To compare the anatomical/functional changes after navigated subthreshold pulse laser (SML) and oral eplerenone therapy for chronic central serous chorioretinopathy (cCSC). A total of 36 eyes of 36 patients suffering from cCSC treated with navigated SML (Navilas® 577s; OD-OS GmbH, near Berlin, Germany) (18 eyes, SML group) and oral eplerenone (18 eyes, eplerenone group) were enrolled in this retrospective study. Main outcome measures during a 3-month follow up period included changes of best corrected visual acuity (BCVA), central macular thickness (CMT), foveal subretinal fluid thickness (FSRFT), and subfoveal choroidal thickness (SFCT). At baseline average duration of symptoms was 6.8 ± 0.6 months in SML group and 6.4 ± 0.9 months in eplerenone group (p = 0.127). Mean BCVA, CMT and FSRFT changed significantly over time (p < 0.001). From baseline to 90 days the BCVA improved from 0.3 ± 0.1 to 0.1 ± 0.1 logMAR in SML group and from 0.3 ± 0. to 0.2 ± 0.1 logMAR in eplerenone group, CMT reduced from 357.1 ± 104.3 to 210.6 ± 46.7 μm and from 428.7 ± 107.7 to 332.5 ± 27.5 μm in SML group and eplerenone group respectively, FSRFT reduced from 144.4 ± 108.2 to 22.6 ± 37.2 μm and from 217.1 ± 105.9 to 54.4 ± 86.2 μm in SML group and eplerenone group. 55.6% of patients in SML group and 66.7% in eplerenone group showed a complete resolution of FSRFT during follow up.
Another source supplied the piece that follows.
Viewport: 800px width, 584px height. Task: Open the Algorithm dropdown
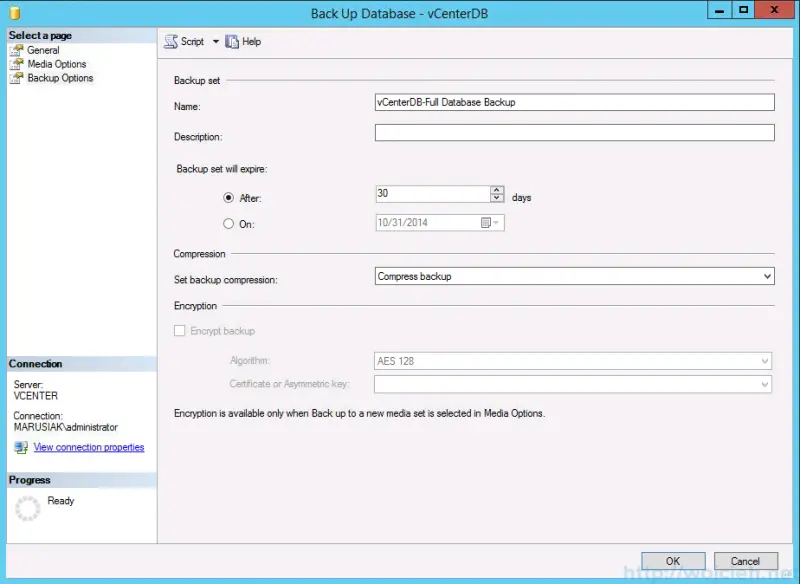[x=764, y=361]
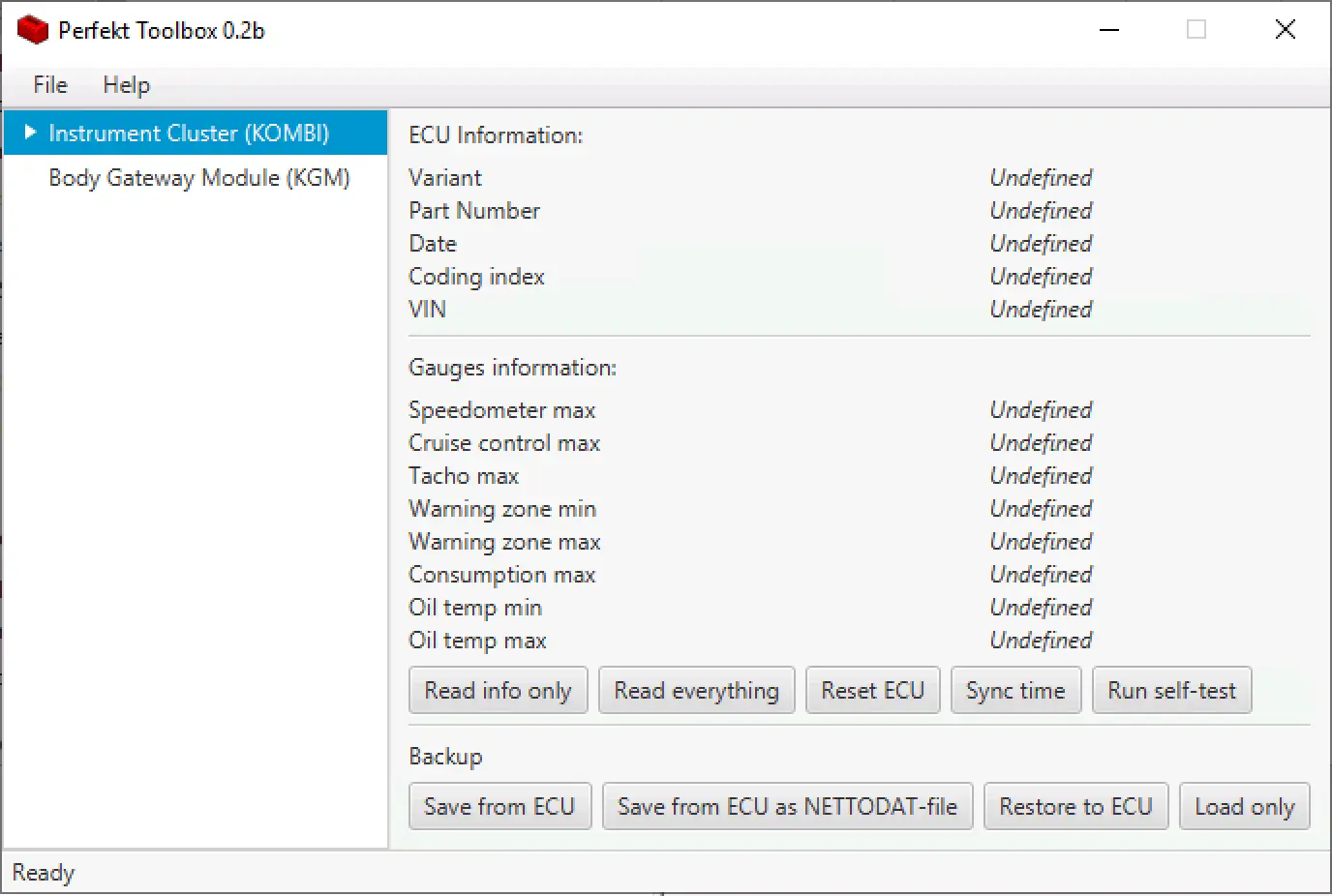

The interaction between group and time was statistically significant with greater absolute variation for CMT and FSRFT in SML group compared to eplerenone group (p < 0.001 and p = 0.043). SFCT did not change significantly during follow up (p = 0.083) for both groups. Both navigated SML and oral eplerenone were effective treatments showing recovery of retinal morphology and related visual acuity improvement in cCSC.

摘要

比较导航经巩膜微脉冲激光(SML)与口服依普利酮治疗慢性中心性浆液性脉络膜视网膜病变(cCSC)的解剖/功能变化。本回顾性研究共纳入 36 例(36 只眼)接受导航 SML(Navilas® 577s;OD-OS GmbH,柏林附近,德国)治疗的 cCSC 患者(18 只眼,SML 组)和口服依普利酮治疗的患者(18 只眼,依普利酮组)。在 3 个月的随访期间,主要观察指标包括最佳矫正视力(BCVA)、中心黄斑厚度(CMT)、中心凹下视网膜下液厚度(FSRFT)和中心凹下脉络膜厚度(SFCT)的变化。SML 组和依普利酮组的平均症状持续时间分别为 6.8±0.6 个月和 6.4±0.9 个月(p=0.127)。BCVA、CMT 和 FSRFT 随时间明显变化(p<0.001)。从基线到 90 天,SML 组的 BCVA 从 0.3±0.1 提高到 0.1±0.1 logMAR,依普利酮组从 0.3±0.1 提高到 0.2±0.1 logMAR,CMT 从 357.1±104.3 减少到 210.6±46.7μm,从 428.7±107.7 减少到 332.5±27.5μm,FSRFT 从 144.4±108.2 减少到 22.6±37.2μm,从 217.1±105.9 减少到 54.4±86.2μm,SML 组和依普利酮组。在随访期间,SML 组有 55.6%的患者和依普利酮组有 66.7%的患者完全消退 FSRFT。SML 组的 CMT 和 FSRFT 的绝对变化明显大于依普利酮组(p<0.001 和 p=0.043),组间和时间的交互作用具有统计学意义。两组的 SFCT 在随访期间均无明显变化(p=0.083)。导航 SML 和口服依普利酮均为治疗 cCSC 的有效方法,可恢复视网膜形态并改善相关视力。